Omics-Daten sind sensibel, und Patient:innen wissen das. Dennoch sind sie bereit, ihre Daten der Wissenschaft zur Verfügung zu stellen - in der Hoffnung, künftigen Betroffenen mit neuen Entwicklungen und Behandlungsmöglichkeiten zu helfen. Eine Studie mit Krebspatient:innen ergab, dass 97 Prozent grundsätzlich bereit sind, klinische Daten für biomedizinische Forschungszwecke zur Verfügung zu stellen. Die wichtigste Bedingung für ihre Zustimmung? Hohe Datensicherheit. Ein Ziel, das GHGA anstrebt.

Kontrollierter Datenzugriff

Nicht jeder kann auf die bei GHGA gespeicherten Daten zugreifen. Nur nicht-personenbezogene Metadaten sind innerhalb des GHGA-Datenportals öffentlich zugänglich. Forschende, die archivierte Daten nutzen oder personenbezogene Metadaten einsehen möchten, müssen den Zugang bei der zuständigen juristischen Person beantragen - in der Regel bei der Person oder Institution, die die Daten einreicht.
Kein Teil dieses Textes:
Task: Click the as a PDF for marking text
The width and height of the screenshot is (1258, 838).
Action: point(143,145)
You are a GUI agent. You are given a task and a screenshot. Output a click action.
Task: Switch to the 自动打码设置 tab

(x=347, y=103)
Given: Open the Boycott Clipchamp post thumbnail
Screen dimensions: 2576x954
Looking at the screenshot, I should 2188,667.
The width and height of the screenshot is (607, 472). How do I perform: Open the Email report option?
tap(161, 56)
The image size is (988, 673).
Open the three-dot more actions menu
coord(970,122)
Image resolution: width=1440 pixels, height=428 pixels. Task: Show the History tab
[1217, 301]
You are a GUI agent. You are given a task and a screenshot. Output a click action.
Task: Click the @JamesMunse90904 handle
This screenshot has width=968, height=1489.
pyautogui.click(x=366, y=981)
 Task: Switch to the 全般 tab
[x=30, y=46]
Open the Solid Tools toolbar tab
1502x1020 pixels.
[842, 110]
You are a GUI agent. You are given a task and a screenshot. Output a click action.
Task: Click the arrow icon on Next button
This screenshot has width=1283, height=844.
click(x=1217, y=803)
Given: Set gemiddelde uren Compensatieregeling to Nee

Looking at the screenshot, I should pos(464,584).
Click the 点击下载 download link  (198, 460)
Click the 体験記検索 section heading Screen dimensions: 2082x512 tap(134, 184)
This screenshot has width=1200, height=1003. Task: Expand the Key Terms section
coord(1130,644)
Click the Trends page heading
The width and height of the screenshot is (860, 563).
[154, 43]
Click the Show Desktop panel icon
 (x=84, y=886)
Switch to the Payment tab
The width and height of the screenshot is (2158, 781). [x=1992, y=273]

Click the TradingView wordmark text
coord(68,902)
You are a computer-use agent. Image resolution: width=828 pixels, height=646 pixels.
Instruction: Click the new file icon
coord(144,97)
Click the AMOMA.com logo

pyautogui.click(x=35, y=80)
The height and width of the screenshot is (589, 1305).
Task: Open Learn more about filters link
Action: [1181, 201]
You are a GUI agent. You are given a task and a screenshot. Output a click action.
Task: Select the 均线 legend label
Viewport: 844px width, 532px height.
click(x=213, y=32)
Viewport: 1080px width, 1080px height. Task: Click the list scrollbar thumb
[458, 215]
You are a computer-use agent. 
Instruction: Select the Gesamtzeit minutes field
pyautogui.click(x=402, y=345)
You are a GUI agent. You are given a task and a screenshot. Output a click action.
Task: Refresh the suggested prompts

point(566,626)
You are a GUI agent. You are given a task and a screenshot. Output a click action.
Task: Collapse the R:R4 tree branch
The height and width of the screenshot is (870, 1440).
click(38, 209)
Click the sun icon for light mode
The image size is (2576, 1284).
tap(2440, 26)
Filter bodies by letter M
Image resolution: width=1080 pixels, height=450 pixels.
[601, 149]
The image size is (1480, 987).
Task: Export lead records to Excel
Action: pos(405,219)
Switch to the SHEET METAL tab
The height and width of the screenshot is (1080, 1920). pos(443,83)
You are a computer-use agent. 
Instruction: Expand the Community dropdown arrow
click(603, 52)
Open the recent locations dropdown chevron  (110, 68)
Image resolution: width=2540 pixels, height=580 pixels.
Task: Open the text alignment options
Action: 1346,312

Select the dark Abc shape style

Häufig wird ein Datenzugangskomitee (Data Access Committee, DAC) eingesetzt. Dieses Gremium prüft die Rechtmäßigkeit des Antrags bevor der Zugang gewährt wird, und stellt sicher, dass er mit der ursprünglichen Einwilligung der Patient:innen, von denen die Daten stammen, übereinstimmt. Dieser Schritt stellt sicher, dass nur Forschende mit einem legitimen Forschungsvorhaben Zugang zu sensiblen Daten erhalten - eine weitere Schutzebene. 

Forschende oder Institutionen, die Daten an GHGA übermitteln, sind nach wie vor für die Daten selbst verantwortlich. Es ist ihre Entscheidung, wer Zugang zu den Daten erhält. GHGA dient in diesem Prozess als Vermittler. Spezielle Datenverwalter:innen (Data Stewards) an den GHGA-Datenknoten, geschult in den technischen und ethisch-rechtlichen Aspekten im Umgang mit Omics-Daten, werden den Nutzer:innen bei der Einreichung von Daten helfen, sie bei der Bearbeitung von Datenzugangsanfragen beraten und einen sicheren Zugang über verschlüsselte Downloads ermöglichen (siehe Cybersicherheit oben).